## Data records
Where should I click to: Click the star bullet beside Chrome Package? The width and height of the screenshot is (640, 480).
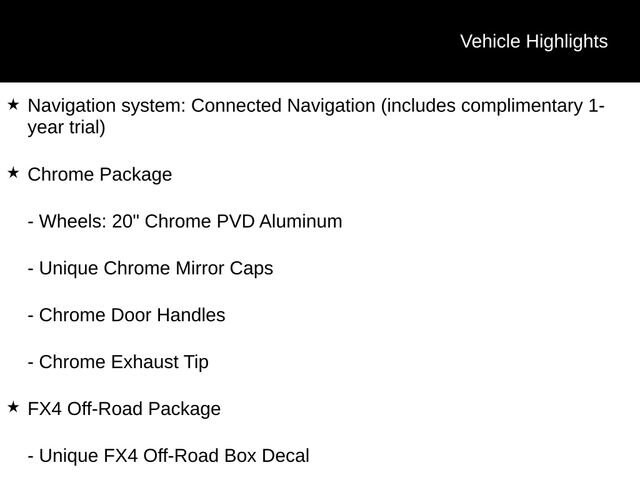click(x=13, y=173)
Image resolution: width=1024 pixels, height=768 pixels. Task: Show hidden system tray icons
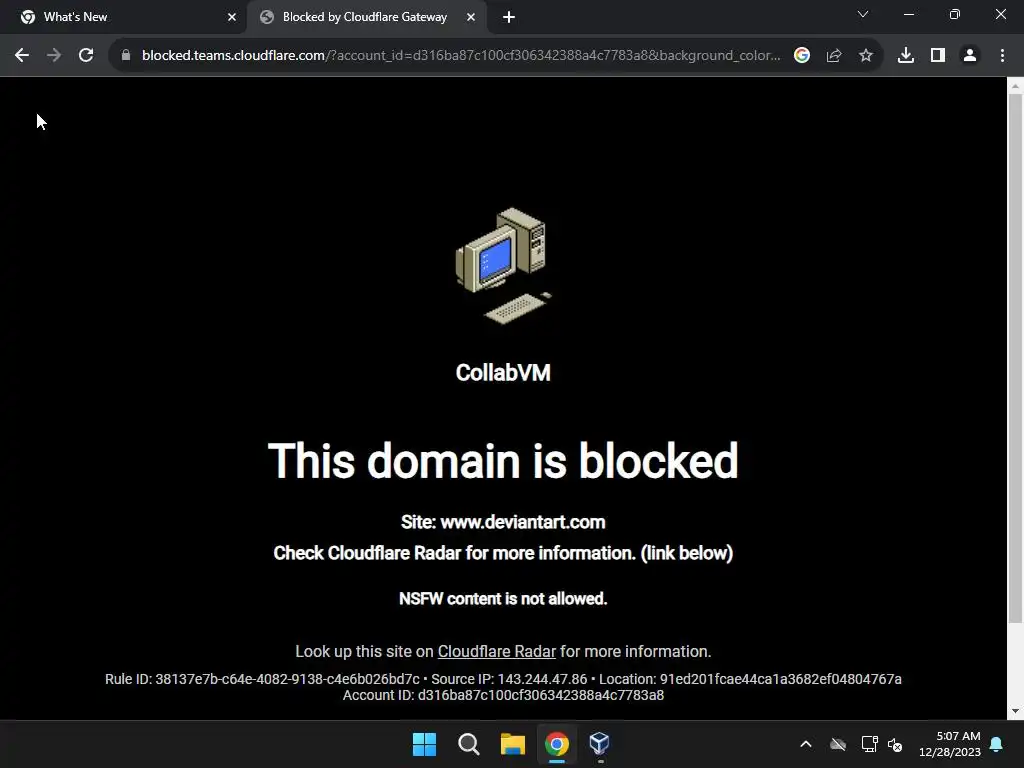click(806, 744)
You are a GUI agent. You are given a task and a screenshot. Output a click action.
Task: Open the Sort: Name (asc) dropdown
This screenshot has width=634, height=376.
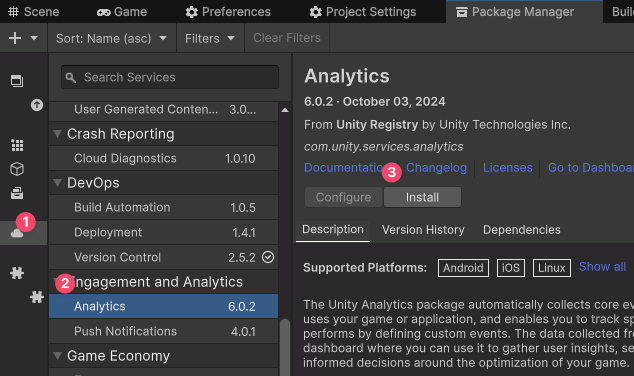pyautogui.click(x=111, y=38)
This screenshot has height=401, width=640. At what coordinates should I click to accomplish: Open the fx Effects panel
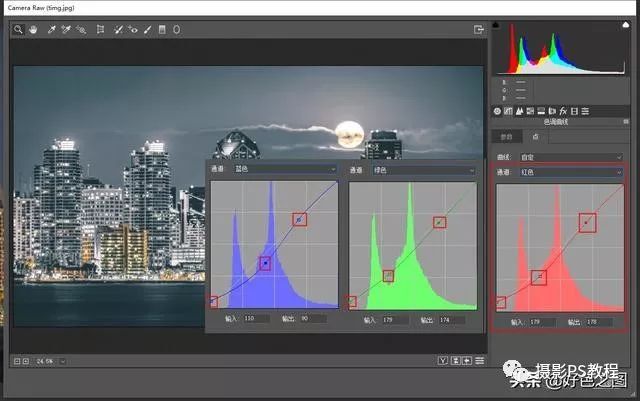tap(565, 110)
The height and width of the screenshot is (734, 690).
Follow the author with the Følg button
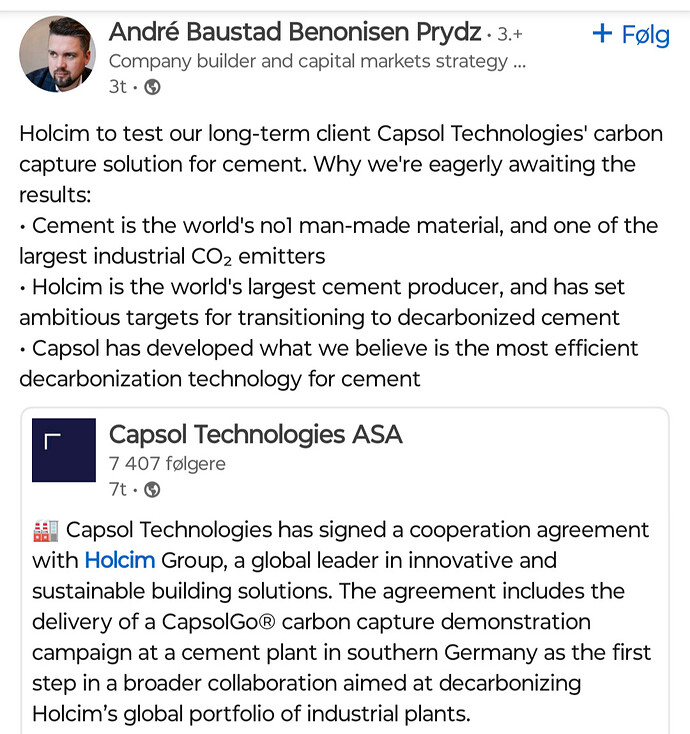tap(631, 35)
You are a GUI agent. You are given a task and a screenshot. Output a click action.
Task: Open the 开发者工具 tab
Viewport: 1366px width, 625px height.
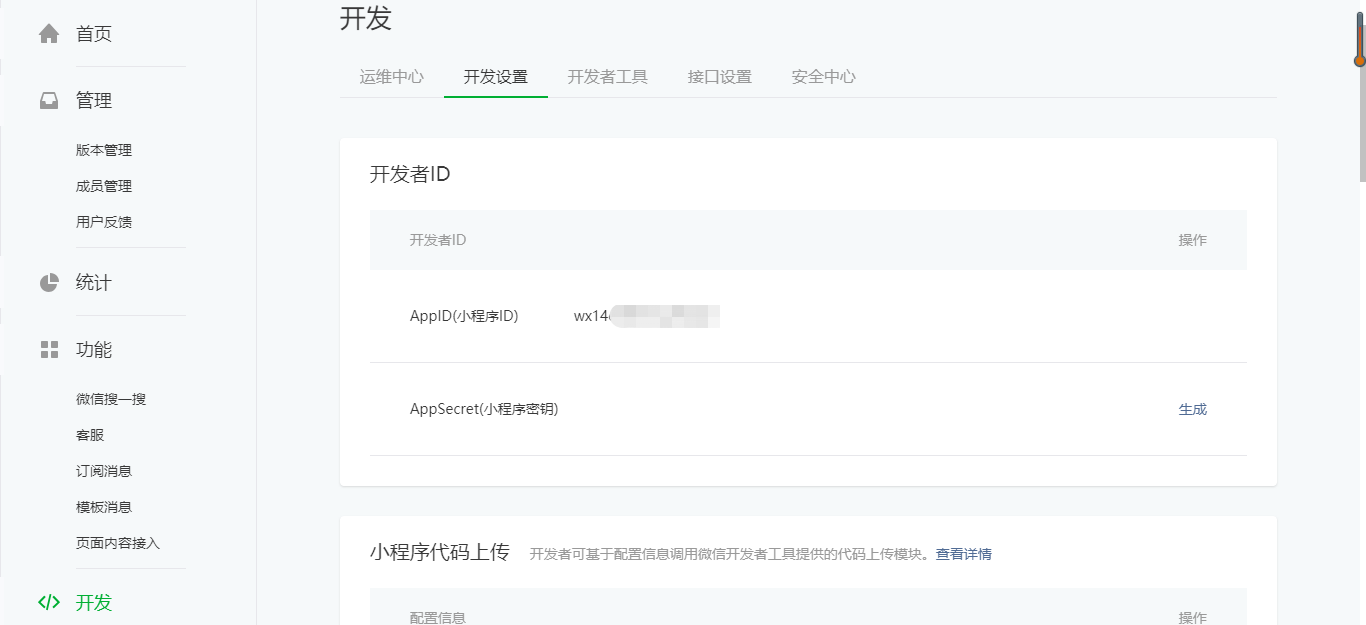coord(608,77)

## Task to complete
Drop every picture and repeat the rest of the entries exactly.

## Solution to the exercise
Where should I click to: Click the star bullet beside Chrome Package? The width and height of the screenshot is (640, 480).
click(x=13, y=173)
Image resolution: width=1024 pixels, height=768 pixels. Task: Show hidden system tray icons
click(806, 744)
You are a GUI agent. You are given a task and a screenshot. Output a click action.
Task: Open the Sort: Name (asc) dropdown
This screenshot has width=634, height=376.
pyautogui.click(x=111, y=38)
This screenshot has height=401, width=640. At what coordinates should I click to accomplish: Open the fx Effects panel
tap(565, 110)
The height and width of the screenshot is (734, 690).
Follow the author with the Følg button
tap(631, 35)
You are a GUI agent. You are given a task and a screenshot. Output a click action.
Task: Open the 开发者工具 tab
Viewport: 1366px width, 625px height.
coord(608,77)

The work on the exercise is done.